◆ EXERCISE AIM: Pull out each line of the items below that contains the word "width".

◆ WORKING DATA:
········

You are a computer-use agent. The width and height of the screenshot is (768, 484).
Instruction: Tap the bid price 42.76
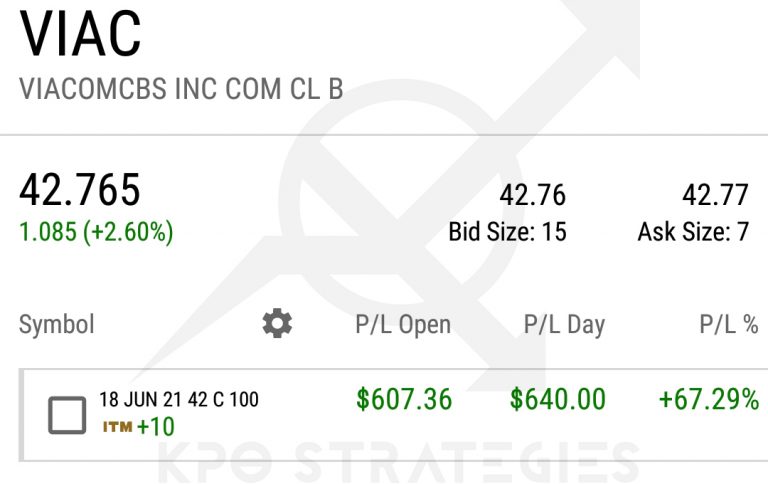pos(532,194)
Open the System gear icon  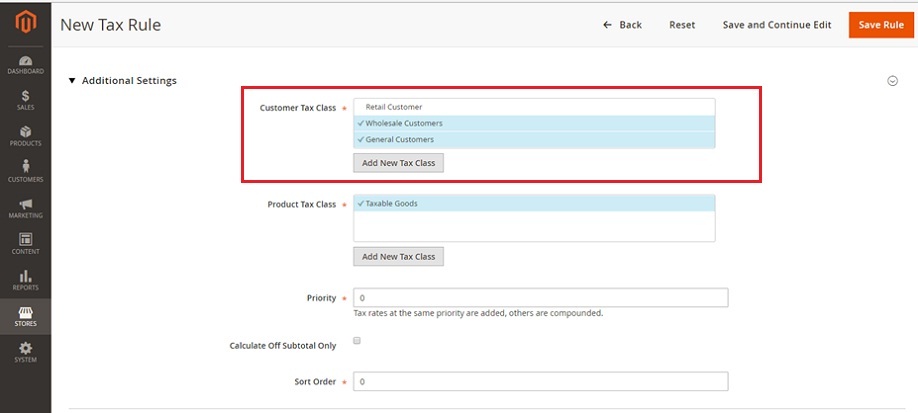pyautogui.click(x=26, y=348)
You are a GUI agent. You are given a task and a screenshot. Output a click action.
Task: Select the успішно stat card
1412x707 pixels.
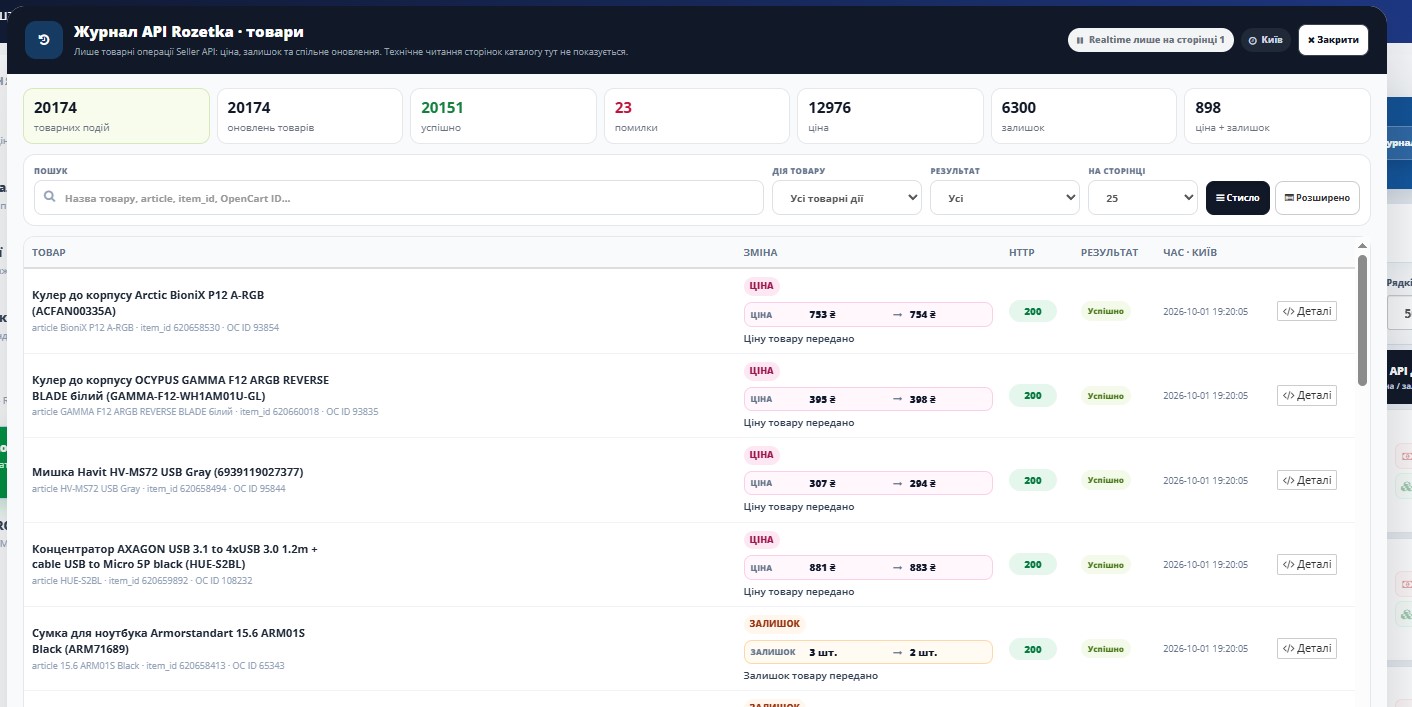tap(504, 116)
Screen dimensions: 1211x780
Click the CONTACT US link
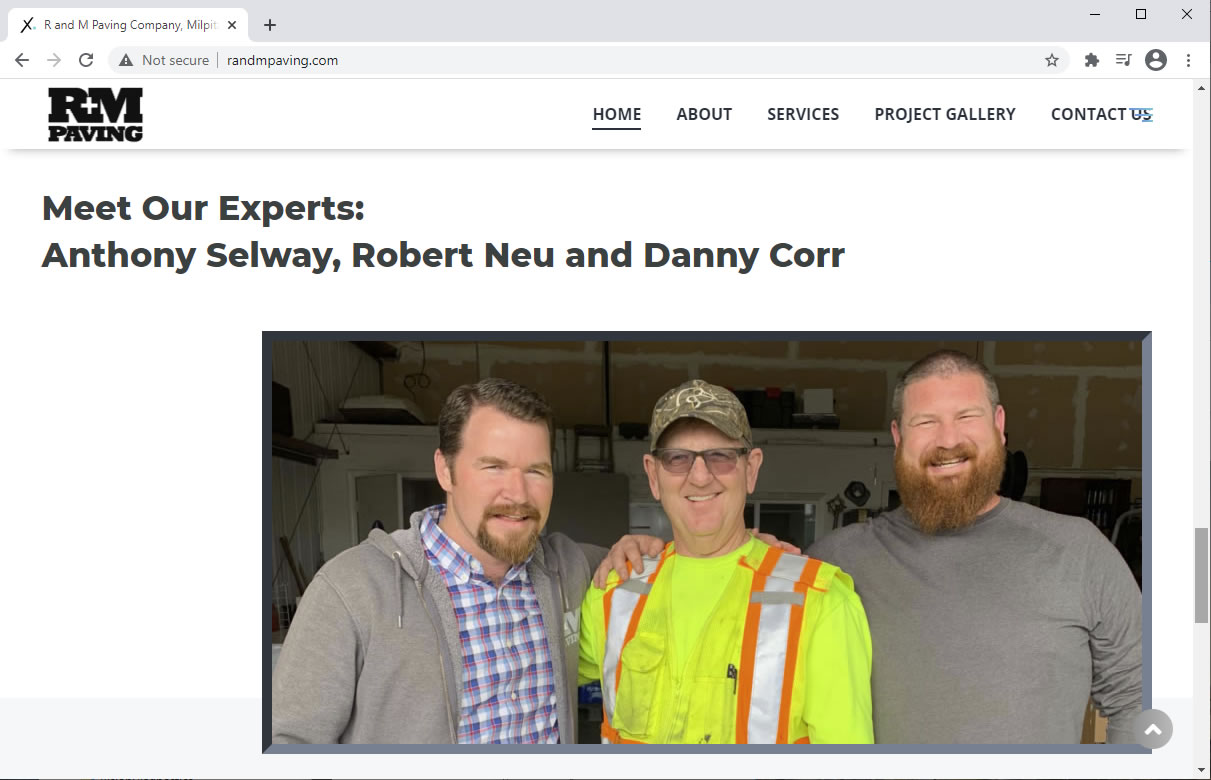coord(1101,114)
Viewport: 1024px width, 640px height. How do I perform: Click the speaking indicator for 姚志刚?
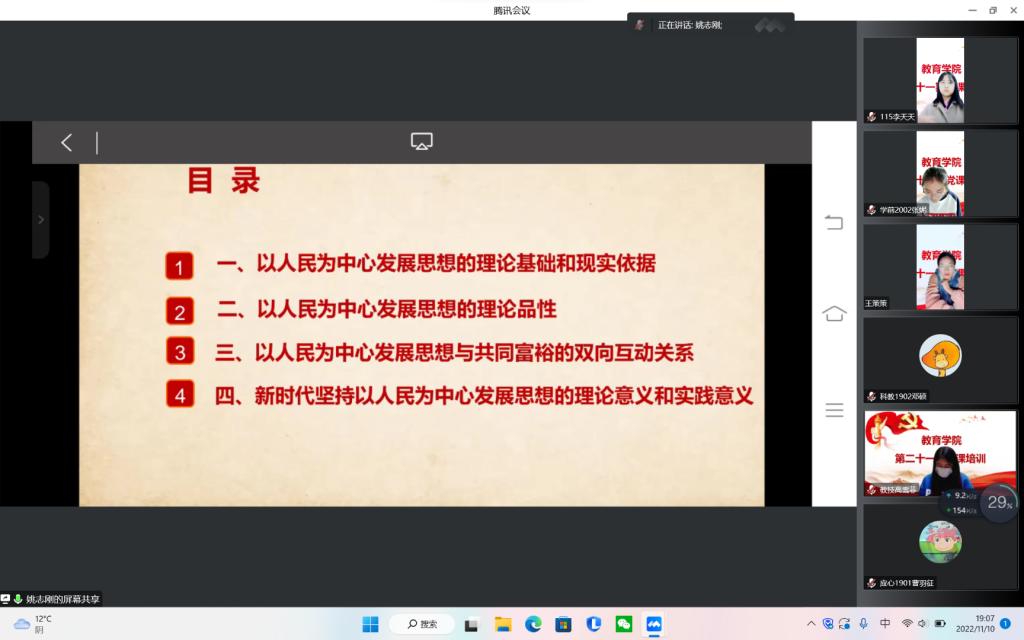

········

◆ RESULT OF THE TASK:
You are a computer-use agent. The width and height of the screenshot is (768, 484).
Viewport: 1024px width, 640px height. How do I perform: Click the speaking indicator for 姚志刚?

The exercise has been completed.